Am 23. Februar haben die Bürger bekanntlich die Wahl. Mit einer neuen Regierung müssen dann auch konsequente Weichen für den Schutz des Klimas gestellt werden. Warum das so wichtig ist und warum es schon „fünf nach zwölf“ ist, erläuterte Wolfgang Ertel, emeritierter Professor am Institut für Künstliche Intelligenz der Hochschule Ravensburg-Weingarten und als Vertreter der Regionalgruppe der „Scientists for Future“ Ravensburg. Ohne Werbung für irgendeine Partei zu machen, appellierte er, die Programme der einzelnen Parteien genau hinsichtlich der Maßnahmen für einen effizienten Klimaschutz unter die Lupe zu nehmen.
Doch zunächst zeigte er ein Foto von einer medienwirksamen Aktion gemeinsam mit dem Klimaaktivisten Samuel Bosch. Im Mai 2021 hatte er, kopfüber hängend an einem Seil, mit Transparenten auf die permanente Beheizung von Hörsälen der Hochschule aufmerksam gemacht. Es sei ein jahrelanger, schier endloser Kampf gegen die Bürokratie gewesen. Heute habe die Hochschule zwei Klimaschutzmanager. Immerhin. Weil er diese Aktion nicht angemeldet hatte, sei er zu einer Geldstrafe von 4000 Euro verurteilt worden. „Seit drei Jahren warte ich auf die Berufungsverhandlung“, so Ertel.

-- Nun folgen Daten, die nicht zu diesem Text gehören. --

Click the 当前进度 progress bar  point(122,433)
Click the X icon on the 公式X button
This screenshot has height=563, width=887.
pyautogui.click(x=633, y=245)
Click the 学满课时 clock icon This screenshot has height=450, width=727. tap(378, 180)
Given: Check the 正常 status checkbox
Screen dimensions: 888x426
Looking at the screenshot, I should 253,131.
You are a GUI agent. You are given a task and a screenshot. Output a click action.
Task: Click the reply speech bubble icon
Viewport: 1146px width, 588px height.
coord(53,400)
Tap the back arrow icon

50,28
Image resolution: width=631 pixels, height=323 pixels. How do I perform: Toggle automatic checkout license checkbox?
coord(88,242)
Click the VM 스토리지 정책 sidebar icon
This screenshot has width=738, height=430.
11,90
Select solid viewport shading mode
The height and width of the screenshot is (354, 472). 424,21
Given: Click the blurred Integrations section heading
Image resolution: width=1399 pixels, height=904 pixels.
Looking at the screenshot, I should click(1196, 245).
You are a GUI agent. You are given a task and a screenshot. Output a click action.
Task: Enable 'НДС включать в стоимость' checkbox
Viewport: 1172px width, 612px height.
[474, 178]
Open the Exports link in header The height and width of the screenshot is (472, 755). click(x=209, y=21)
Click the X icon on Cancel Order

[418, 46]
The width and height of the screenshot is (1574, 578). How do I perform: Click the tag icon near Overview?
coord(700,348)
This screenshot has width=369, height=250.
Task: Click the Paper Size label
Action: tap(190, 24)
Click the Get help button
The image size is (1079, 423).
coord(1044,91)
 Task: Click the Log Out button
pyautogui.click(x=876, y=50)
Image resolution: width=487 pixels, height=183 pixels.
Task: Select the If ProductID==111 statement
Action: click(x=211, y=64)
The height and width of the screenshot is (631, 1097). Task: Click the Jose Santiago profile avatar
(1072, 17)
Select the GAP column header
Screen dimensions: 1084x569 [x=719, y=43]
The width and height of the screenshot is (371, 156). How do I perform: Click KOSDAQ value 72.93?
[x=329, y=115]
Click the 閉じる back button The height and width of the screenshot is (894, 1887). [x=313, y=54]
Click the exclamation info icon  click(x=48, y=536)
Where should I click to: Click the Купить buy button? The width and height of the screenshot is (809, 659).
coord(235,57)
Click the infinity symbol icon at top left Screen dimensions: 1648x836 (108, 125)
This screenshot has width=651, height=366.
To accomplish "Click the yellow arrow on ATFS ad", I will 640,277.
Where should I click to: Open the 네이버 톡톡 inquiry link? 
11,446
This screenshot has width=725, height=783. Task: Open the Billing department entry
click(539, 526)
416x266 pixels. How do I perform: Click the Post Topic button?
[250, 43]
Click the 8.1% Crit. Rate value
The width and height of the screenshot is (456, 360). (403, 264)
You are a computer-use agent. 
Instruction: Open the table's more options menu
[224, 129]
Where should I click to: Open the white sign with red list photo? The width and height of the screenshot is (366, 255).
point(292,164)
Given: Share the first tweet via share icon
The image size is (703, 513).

Schließlich kam Ertel auf den Klimawandel zu sprechen. Die Menschheit habe bis zum Jahr 2024 rund 1800 Gigatonnen CO2 in die Atmosphäre gelassen. „Für ein 1,5-Grad-Ziel, wie im Pariser Klimaabkommen von 2015 beschlossen, haben wir noch ein Restbudget von etwa 300 Gigatonnen“, sagte er. Wenn man davon ausgehe, dass jährlich 40 Gigatonnen in die Atmosphäre gehen, habe man noch gut sieben Jahre Zeit. „Die Ursachen für den Klimawandel sind menschengemacht, darin sind sich alle Wissenschaftler einig“, so Ertel. Man kenne die Auswirkungen wie Waldbrände, Überschwemmungen, Dürren, die immer häufiger vorkommen.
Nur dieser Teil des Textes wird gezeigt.